Ağlamamaya özen gösteriyordu kadın. Güçlü olmak ve umudunu yitirmemek istiyordu. Her eve gidişinde yatağa kapanıp hüngür hüngür ağlarken ertesi gün daha güçlü olmak için kendine söz veriyordu. İstiyordu ki adam gözünü açsın ve ve ona her zaman söylediği gibi “Canım!” desin.
Yedinci gün kadın yine kocasını ziyarete gitmişti. Adama günlük olaylardan sözetmiş, en yakın arkadaşlarıyla ilgili dedikoduları anlatmıştı. O kadar komik ayrıntılardı ki bunlar kadın anlatırken bile kendini gülmekten alamıyordu. Sonunda saatine baktı. Bugünkü birliktelik zamanları da dolmuştu. Gözleri adamın ifadesiz suratına kaydı. Aslında o kadar da ifadesiz değildi sanki, uyuyor gibiydi. Bir çocuğun masumluğuyla uyuyordu.

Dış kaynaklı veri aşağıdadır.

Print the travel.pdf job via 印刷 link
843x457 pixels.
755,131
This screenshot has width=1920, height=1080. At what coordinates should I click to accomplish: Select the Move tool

Hep öyle uyurdu; bir çocuk gibi masum ve huzurlu. İlk defa komadaki kocasının yanında gözleri doldu kadının. Adam uyuyordu ama onu ağlarken görsün istemedi. Veda öpücüğünü vermek için hızla eğildi. Öpücüğü dudaklarına kondururken rimelle kararmış bir damla gözyaşı adamın yanağına damladı.
Kaza anını yeniden yaşamaya başladı genç adam. Diplerin Cini’nin sarayında değildi artık. Bir otobüste gidiyordu. Yalnız başına koridor üzerindeki koltuklardan birinde oturuyordu. Otobüs uçarcasına gidiyordu. Bulutlardan başka birşey olmayan mavi bir gökyüzünde büyük bir hızla gidiyordu. Gerçekten uçuyorlardı. Genç adam artık ne sarayı ne de otobüsü duyumsayabiliyordu. Aradaydı.
Otobüs bir bulutun içine girdi. Genç adam ve otobüsü kendilerini köşeyi dönemedikleri sokakta buluverdiler. Ve yine dönemediler o köşeyi. Çarptılar duvara. Acıyla sarsıldı genç adam. Hatırladı ona doğru kanatlanmış uçan cam kırıklarını. Acıyı anımsamak gözlerini yaşlarla doldurdu. Uçuştu yine cam kırıkları. Olamaz, diye düşündü, herşey baştan başlıyor olamaz. Toparlandığında acısının dindiğini fark etti. Son hissettikleri bedeninden çıkan cam kırıklarının acısıydı. Bedeni sokağın ötesinde durmuş boş otobüsün yuvarlanmasını izliyordu. Gözüne çarpan bir ışıltıyla başını göğe çevirdi. Cam kırıkları bu kez göğe doğru uçuyorlar, nereden geldiği belli olmayan bir ışıkla çevreye renkli parıltılar saçıyorlardı. Genç adamın gözleri huzurla kapandı. Bu kez son gördüğü şey minik gökkuşakları arasında sevgili karısının güzel yüzüydü.
Kadın doğrulup kocasına bir an baktıktan sonra kapıya yöneldi. O sırada pencere pervazında duran bir güvercin havalandı. Kadın onu neden daha önce görmediğini anlayamadı. Elini kapı tokmağına attı. İlk duyduğu şey tokmağın tıklaması olmadı bu kez. Duyduğu şey yüreğini hoplatmıştı. “Canım?” demişti biri odanın içerisinden. “Canım!”